Però non sembra un'idea improvvisa, deve averci già pensato. Altrimenti si sarebbe dipinta le unghie. ono tornati a cadere i record del nuoto, addirittura tre in due giornate di gare. E stavolta i costumoni non c'entrano niente, nessuna alchimia in neoprene. Ecco la vera rivoluzione. Ye Shiwen è l'apripista, sabato ha fatto crollare il muro dei 400 misti donne fermando il cronometro a 4'28"43, non succedeva da quattro anni, dalle Olimpiadi di Pechino 2008, che qualcuno corresse così veloce nella specialità.

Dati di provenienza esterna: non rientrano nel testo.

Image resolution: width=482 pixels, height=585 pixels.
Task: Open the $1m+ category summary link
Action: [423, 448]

Con buona pace di Stephanie Rice, l'australiana titolare del precedente primato. Si consoli: quando la tecnologia trasformava i nuotatori in siluri, il suo tempo non avrebbe resistito tanto. Il nuoto era una catena di montaggio di imprese. Imprese di plastica.

Ma non sono soltanto i cinesi a correre, nell'era post-costumoni. Ieri nel libro dei guinness sono finiti una statunitense, Dana Vollmer, la prima donna nella storia a scendere sotto i 56 nei 100 metri farfalla, tenuto conto che finora nessuna aveva fatto meglio della svedese Sara Sjostrom (56"06 a Roma 2009, anno di grazia dei primatisti); e il sudafricano Cameron van der Burgh, nei 100 metri rana, la gara nella quale è affondato Scozzoli. Un tempone: 58"46, tre anni fa l'australiano Brenton Rickard si era fermato a 58"58, ed è persino ovvio ricordare dove. A Roma naturalmente.

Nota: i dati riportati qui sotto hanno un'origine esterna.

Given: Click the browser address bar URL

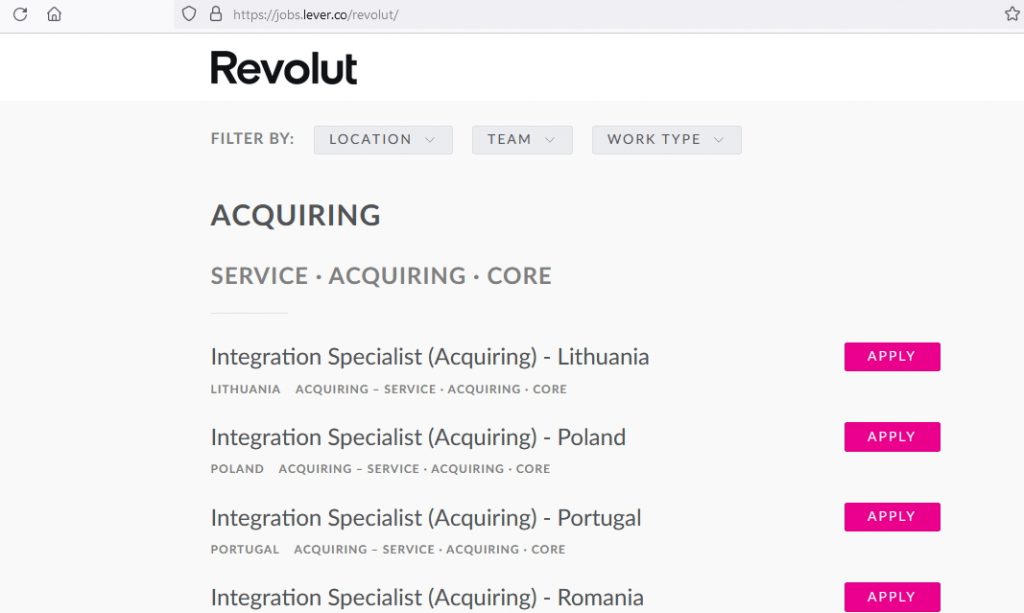Looking at the screenshot, I should click(316, 15).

Proprio così, nell'edizione italiana dei Mondiali la storia non rimase soltanto sullo sfondo, con i monumenti che tutti ci invidiano. Fece un tuffo in piscina, la storia, grazie a nove record mondiali, una messe incredibile, alla quale nessuno si sottrasse. Dal tedesco Biedermann (26 luglio, 400 stile libero) al cannibale americano Phelps (1 agosto, 100 metri farfalla), furono addirittura nove i primati, uno tirava l'altro, vincere non bastava più.

La tecnologia aveva spinto il nuoto più in là della sua progressione fisiologica, aziende come la Speedo avevano creato un business incredibile, costringendo la concorrenza a una pazza rincorsa a base di poliuretano e altre sostanze studiate in laboratorio. Si parlava di superbody, non di atleti super, la terminologia richiamava la Formula 1 anziché la fatica spiccia, a volte disumana, dei nuotatori. Gommatura, ecco la parola chiave, più eri gommato più andavi veloci, soprattutto nelle distanze brevi, quelle su cui la fatica incide meno.

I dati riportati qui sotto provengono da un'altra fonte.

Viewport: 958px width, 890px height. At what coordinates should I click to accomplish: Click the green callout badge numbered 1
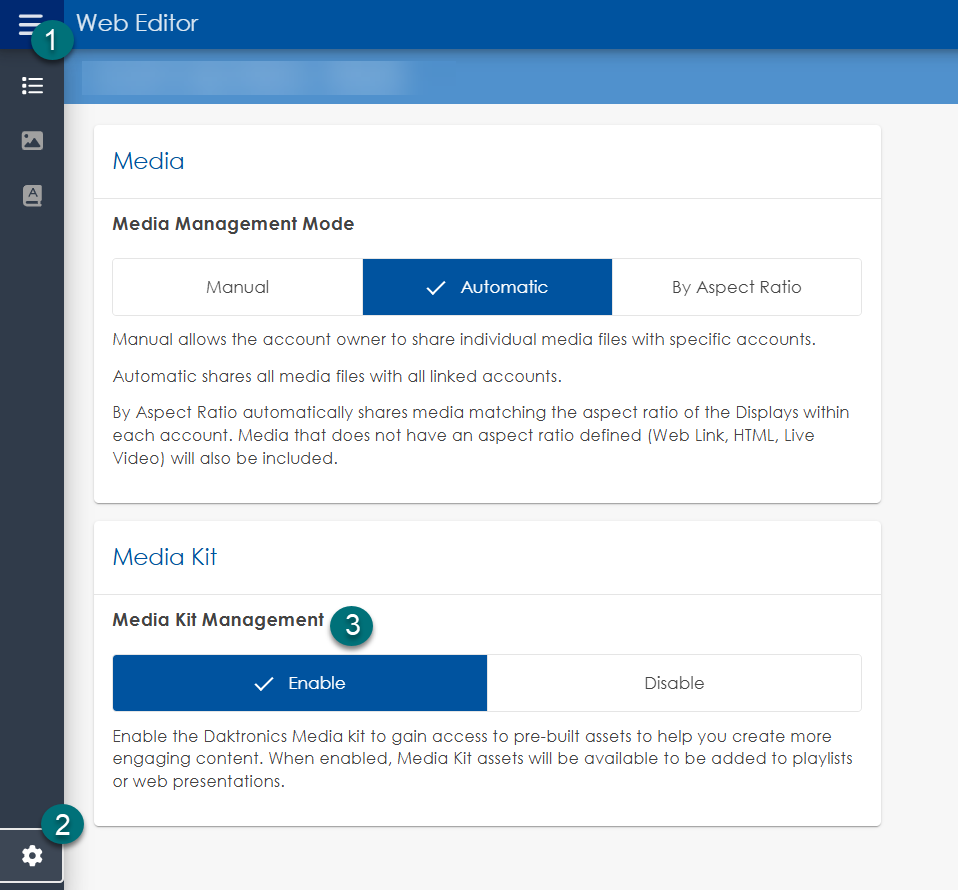pos(52,43)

Roma 2009 ha rappresentato lo spartiacque, persino l'esitante federazione del nuoto si è accorta che bisognava tornare indietro, riavviare la macchina del tempo e soprattutto dei tempi. Il 7 gennaio 2010 i superbody vengono banditi, non si passa ai bikini ma il doping tecnologico smette di essere il tema più dibattuto in questo sport. E non sarà un caso se la decisione viene anticipata di una settimana da un record senza costumone, quello di Lochte nei 200 misti. Sta nascendo l'anti-Phelps, anche come modello di nuoto più umano, senza l'epica nè le estreme conseguenze che il Kid di Baltimora ha rappresentato a Pechino nel 2008, con i suoi 8 ori gommati.

«Non è il costume a fare il nuotatore, semmai l'opposto», ha ricordato con un pizzico di malizia Lochte, alla vigilia delle gare di Londra. I tre record di questi Giochi gli danno in qualche modo ragione, arrivano da Paesi diversi, storie diverse, rispecchiano un talento al di sopra di ogni sospetto tecnologico e auguriamoci anche non tecnologico. Ma paradossalmente dimostrano che i costumoni hanno avuto solo un effetto acceleratore sul progresso del nuoto, che gli allenamenti, la tecnica, il talento hanno un peso imprescindibile.

E che la soglia del tempo minimo non è stata ancora raggiunta e chissà se lo sarà mai. Per comprendere la svolta, basti pensare che nel 2011, la stagione dopo l'abolizione dei costumoni, è stato registrato un solo record, quello di Sun Yang nei 1500 metri maschili (14'34"14). È come se il nuoto si fosse concesso una sorta di anno sabbatico, in attesa di adattarsi ai nuovi materiali e a una nuova leva di campioni. Perché in fondo il vero salto di qualità è proprio il ricambio generazionale. E in un Paese popoloso come la Cina, con una disciplina sportiva al limite della vessazione, la corsa al primato diventa inevitabile. Una forma di droga, legale, anche questa.